16 juin 2009 — On aurait aussi bien pu appeler cela “la doctrine Rubicon”… Nous avons choisi Cortez, du nom de ce conquistador qui, pour forcer l’aventure, choisit de s’ôter toute tentation de repli en brûlant ses vaisseaux. Selon un déroulement logique des choses dans une crise qui ne cesse de s’approfondir au point qu’elle soit devenue structurelle (“structure crisique”), la très puissante U.S. Air Force, ou de réputation “très puissante”, emprunte cette voie, résolument semble-t-il, pour son équipement en avions de combat. Son actuel chef d’état-major Norton Schwartz, à la réputation faiblarde puisque nommé pour appliquer les consignes du secrétaire à la défense Gates plutôt que défendre les intérêts de sa force, vient d’affirmer de façon catégorique cette “doctrine Cortez”. Ayant nommé le coupable manipulé pour énoncer la doctrine, nous compléterons l’inventaire en nommant l’outil de la doctrine: le F-35, alias JSF.

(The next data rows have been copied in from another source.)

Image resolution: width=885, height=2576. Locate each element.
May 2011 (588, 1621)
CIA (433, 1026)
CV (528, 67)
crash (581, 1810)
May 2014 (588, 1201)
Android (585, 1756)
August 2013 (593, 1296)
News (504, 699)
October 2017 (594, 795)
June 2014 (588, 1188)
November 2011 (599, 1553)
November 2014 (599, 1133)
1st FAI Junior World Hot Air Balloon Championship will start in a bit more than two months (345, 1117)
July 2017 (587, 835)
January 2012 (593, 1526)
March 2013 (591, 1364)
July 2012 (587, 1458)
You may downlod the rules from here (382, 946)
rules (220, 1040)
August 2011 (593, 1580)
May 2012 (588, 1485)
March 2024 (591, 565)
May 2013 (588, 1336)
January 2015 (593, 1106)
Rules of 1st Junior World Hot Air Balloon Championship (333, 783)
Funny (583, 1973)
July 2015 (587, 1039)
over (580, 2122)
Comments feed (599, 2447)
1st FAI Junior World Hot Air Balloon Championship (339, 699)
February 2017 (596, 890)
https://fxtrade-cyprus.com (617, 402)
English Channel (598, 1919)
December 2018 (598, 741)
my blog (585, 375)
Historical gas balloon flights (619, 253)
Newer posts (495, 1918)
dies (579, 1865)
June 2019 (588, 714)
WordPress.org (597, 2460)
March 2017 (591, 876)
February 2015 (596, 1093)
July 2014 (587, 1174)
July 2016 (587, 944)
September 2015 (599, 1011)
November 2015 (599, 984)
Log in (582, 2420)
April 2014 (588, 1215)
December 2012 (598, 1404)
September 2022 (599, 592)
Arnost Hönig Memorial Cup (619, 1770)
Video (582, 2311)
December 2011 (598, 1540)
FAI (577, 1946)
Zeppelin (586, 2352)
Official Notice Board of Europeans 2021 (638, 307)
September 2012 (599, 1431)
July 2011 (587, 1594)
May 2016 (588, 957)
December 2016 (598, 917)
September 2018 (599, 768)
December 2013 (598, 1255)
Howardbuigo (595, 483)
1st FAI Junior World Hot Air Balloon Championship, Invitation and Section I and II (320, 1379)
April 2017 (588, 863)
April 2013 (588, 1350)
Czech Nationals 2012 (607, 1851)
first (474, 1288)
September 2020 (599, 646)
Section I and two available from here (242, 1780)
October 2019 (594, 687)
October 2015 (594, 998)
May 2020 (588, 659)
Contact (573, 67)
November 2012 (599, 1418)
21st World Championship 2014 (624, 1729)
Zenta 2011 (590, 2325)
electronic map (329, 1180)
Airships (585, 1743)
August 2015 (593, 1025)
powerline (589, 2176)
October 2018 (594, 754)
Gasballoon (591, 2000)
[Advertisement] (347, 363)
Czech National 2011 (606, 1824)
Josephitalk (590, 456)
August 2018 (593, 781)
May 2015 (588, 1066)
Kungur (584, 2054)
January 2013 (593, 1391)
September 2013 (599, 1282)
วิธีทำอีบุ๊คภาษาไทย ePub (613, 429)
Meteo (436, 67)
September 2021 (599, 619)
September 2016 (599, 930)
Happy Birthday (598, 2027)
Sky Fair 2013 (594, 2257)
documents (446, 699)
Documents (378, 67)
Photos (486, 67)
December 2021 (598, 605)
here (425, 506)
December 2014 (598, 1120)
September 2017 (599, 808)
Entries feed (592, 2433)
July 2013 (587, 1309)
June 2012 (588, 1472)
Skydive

Un sujet d’Air Force Times, du 13 juin 2009, instruit le dossier en s’appuyant sur une conférence que Schwartz a donnée le 11 juin devant la Heritage Foundation. Le principal message de cette intervention est bien: “rien d’autre que le F-35”. Schwartz rejette catégoriquement toute mesure de précaution que seraient des commandes de modèles intermédiaires entre la génération ancienne en service (“legacy aircraft”, est le mot-code) et le F-35; des versions de ces anciens modèles ayant subi des transformations substantielles, essentiellement sinon exclusivement pour l’exportation, qui en font des avions presque nouveaux (notamment le F-15SE, ou Silent Eagle, et le F-16C/D Block 60).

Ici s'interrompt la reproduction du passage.